United States District Court, S.D. Mississippi, Western Division

September 4, 2014

DENNIS M. GALLIPEAU, No. 14672-171, Plaintiff
v.
LUISA MARTINEZ, M.D., Defendant.

MEMORANDUM OPINION AND ORDER

KEITH STARRETT, District Judge.

For the reasons stated below, the Court grants Defendant's Motion for Summary Judgment [28]. The Court will enter a separate judgment in accordance with Rule 58.

Defendant's Amended Motion to Dismiss or for Summary Judgment [57], Plaintiff's Motion for an Extension of Time [58], and Plaintiff's Motion to Compel [59] are denied as moot.

A. Background

This is a Bivens action for the alleged violation of a prisoner's Eighth Amendment right to adequate medical care. Plaintiff claims that he has a torn rotator cuff, and he believes that he should have been provided a referral to an orthopedic specialist, an MRI, and neurological testing. He claims that Defendant refused to provide these treatments and/or delayed treatment in deliberate indifference to his serious medical needs.

Defendant filed a Motion for Summary Judgment [28]. Plaintiff responded to it with briefing and evidence [41, 42, 43, 55, 61]. Therefore, Defendant's Motion for Summary Judgment [28] is ripe for review.

B. Standard of Review

Defendant's motion concerns Plaintiff's exhaustion of administrative remedies. "Exhaustion resembles personal jurisdiction and venue in that it is an affirmative defense that allows defendants to assert that plaintiffs have not invoked the proper forum for resolving a dispute." Dillon v. Rogers, 596 F.3d 260, 272 (5th Cir. 2010). Therefore, "judges may resolve factual disputes concerning exhaustion without the participation of a jury." Id.

C. Failure to Exhaust Administrative Remedies

"The Eighth Amendment requires that inmates receive adequate medical care. Prison officials may violate this mandate when they exhibit deliberate indifference to a prisoner's serious medical needs." Coleman v. Sweetin, 745 F.3d 756, 765 (5th Cir. 2014) (punctuation and citation omitted). Bivens v.

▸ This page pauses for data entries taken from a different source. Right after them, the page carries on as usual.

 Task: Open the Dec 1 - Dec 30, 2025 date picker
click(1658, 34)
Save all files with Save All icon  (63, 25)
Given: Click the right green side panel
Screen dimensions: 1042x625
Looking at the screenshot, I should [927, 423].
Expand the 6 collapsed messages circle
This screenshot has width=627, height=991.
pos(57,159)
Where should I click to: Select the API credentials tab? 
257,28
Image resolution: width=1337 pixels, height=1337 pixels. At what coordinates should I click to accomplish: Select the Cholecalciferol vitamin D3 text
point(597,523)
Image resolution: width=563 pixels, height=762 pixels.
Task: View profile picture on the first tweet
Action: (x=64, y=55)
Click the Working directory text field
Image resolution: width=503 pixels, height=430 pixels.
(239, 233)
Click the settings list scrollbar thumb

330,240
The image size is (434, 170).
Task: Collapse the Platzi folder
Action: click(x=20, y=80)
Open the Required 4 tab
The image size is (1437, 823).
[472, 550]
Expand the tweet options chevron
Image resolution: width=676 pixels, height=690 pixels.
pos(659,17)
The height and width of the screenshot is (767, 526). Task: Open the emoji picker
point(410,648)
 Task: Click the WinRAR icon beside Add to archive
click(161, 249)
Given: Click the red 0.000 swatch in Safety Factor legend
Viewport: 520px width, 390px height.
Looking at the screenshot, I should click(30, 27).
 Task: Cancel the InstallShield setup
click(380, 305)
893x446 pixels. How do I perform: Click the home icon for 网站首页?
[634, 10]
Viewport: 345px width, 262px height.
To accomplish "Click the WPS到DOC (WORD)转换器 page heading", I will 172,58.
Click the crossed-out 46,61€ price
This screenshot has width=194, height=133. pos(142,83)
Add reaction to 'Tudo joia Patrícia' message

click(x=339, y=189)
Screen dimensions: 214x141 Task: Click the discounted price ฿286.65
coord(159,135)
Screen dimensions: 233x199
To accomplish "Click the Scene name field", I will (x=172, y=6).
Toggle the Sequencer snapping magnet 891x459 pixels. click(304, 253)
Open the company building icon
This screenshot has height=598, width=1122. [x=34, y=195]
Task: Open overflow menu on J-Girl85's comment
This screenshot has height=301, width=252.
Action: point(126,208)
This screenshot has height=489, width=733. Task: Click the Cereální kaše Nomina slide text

Six Unknown Agents of Federal Bureau of Narcotics, 403 U.S. 388, 29 L.Ed.2d 619, 91 S.Ct. 1999 (1971), created a cause of action for the violation of constitutional rights by federal officials in their individual capacity. Affiliated Prof'l Home Health Care Agency v. Shalala, 164 F.3d 282, 286 (5th Cir. 1999); Garcia v. United States, 666 F.2d 960, 961 (5th Cir. 1982).

Defendant argues that Plaintiff's claims must be dismissed for failure to exhaust administrative remedies. The Prison Litigation Reform Act ("PLRA") requires that prisoners exhaust all available administrative remedies before filing a civil action challenging the conditions of their confinement, 42 U.S.C. § 1997e(a), and the requirement applies to Bivens suits. Porter v. Nussle, 534 U.S. 516, 524, 122 S.Ct. 983, 152 L.Ed.2d 12 (2002).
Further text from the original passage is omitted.